===== Provided records =====
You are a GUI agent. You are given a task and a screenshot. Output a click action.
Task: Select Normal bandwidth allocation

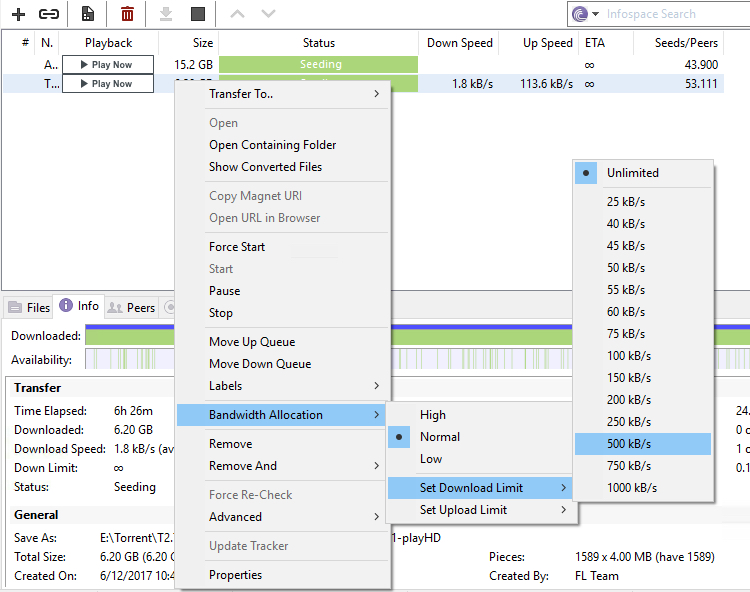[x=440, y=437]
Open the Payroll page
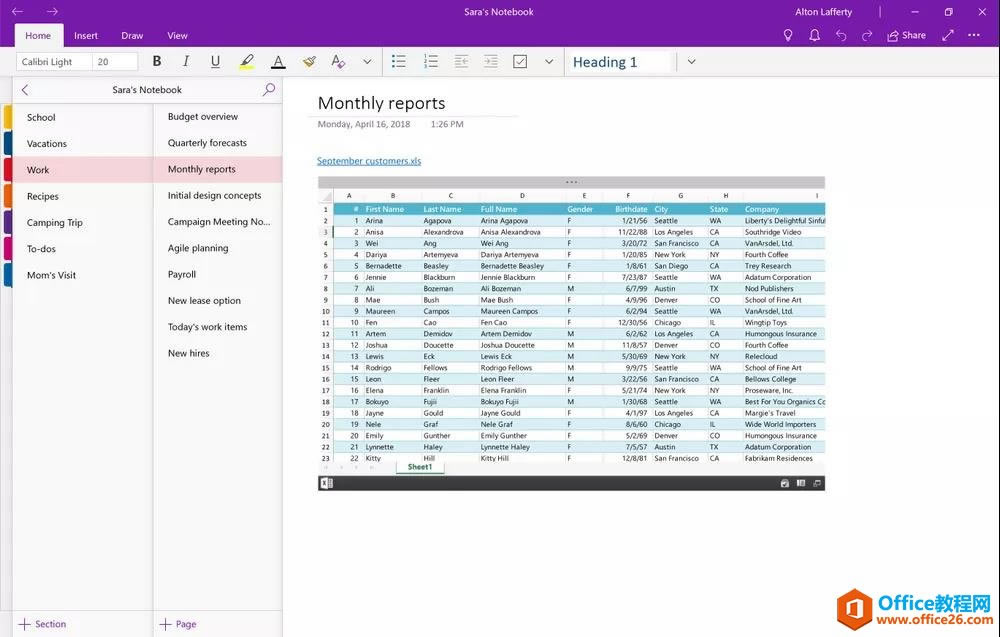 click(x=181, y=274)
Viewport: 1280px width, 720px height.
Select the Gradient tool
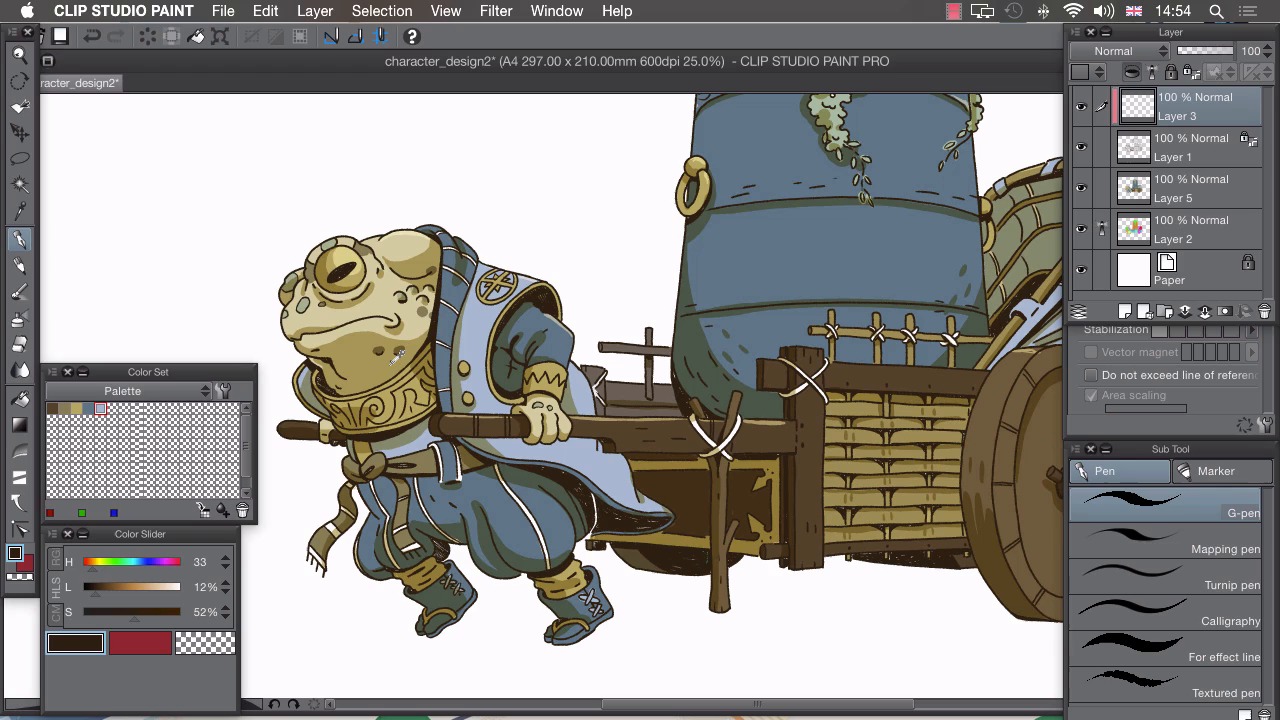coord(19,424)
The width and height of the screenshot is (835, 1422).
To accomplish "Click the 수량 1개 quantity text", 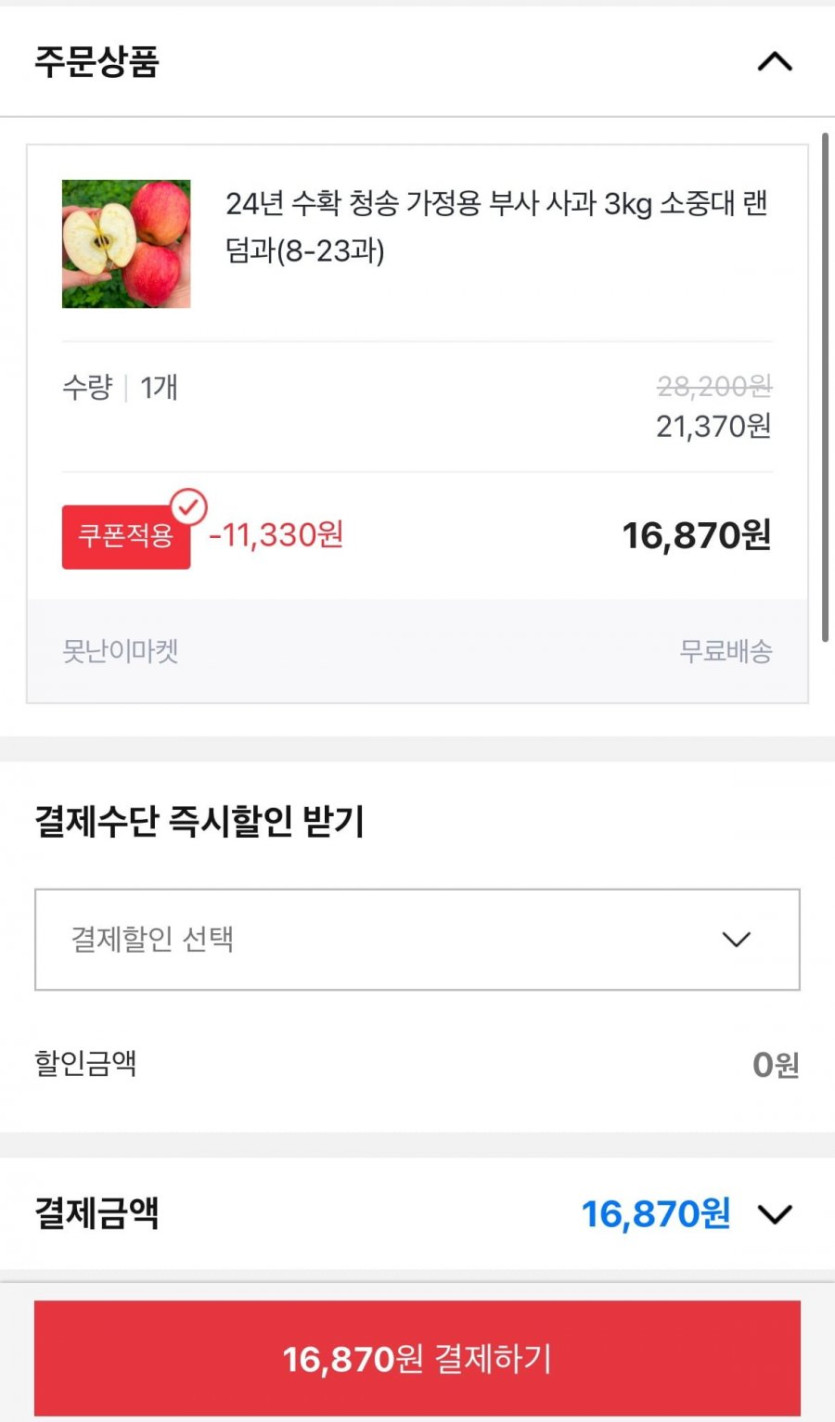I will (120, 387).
=====
Directive.
Rewrite the data from its start through the line containing "coord(19,424)", replacing "Select" with "Choose" and changing nothing else. Leave the pictures out of your answer.

The answer.
You are a GUI agent. You are given a task and a screenshot. Output a click action.
Task: Choose Normal bandwidth allocation

[x=440, y=437]
Open the Payroll page
 click(x=181, y=274)
Viewport: 1280px width, 720px height.
Choose the Gradient tool
coord(19,424)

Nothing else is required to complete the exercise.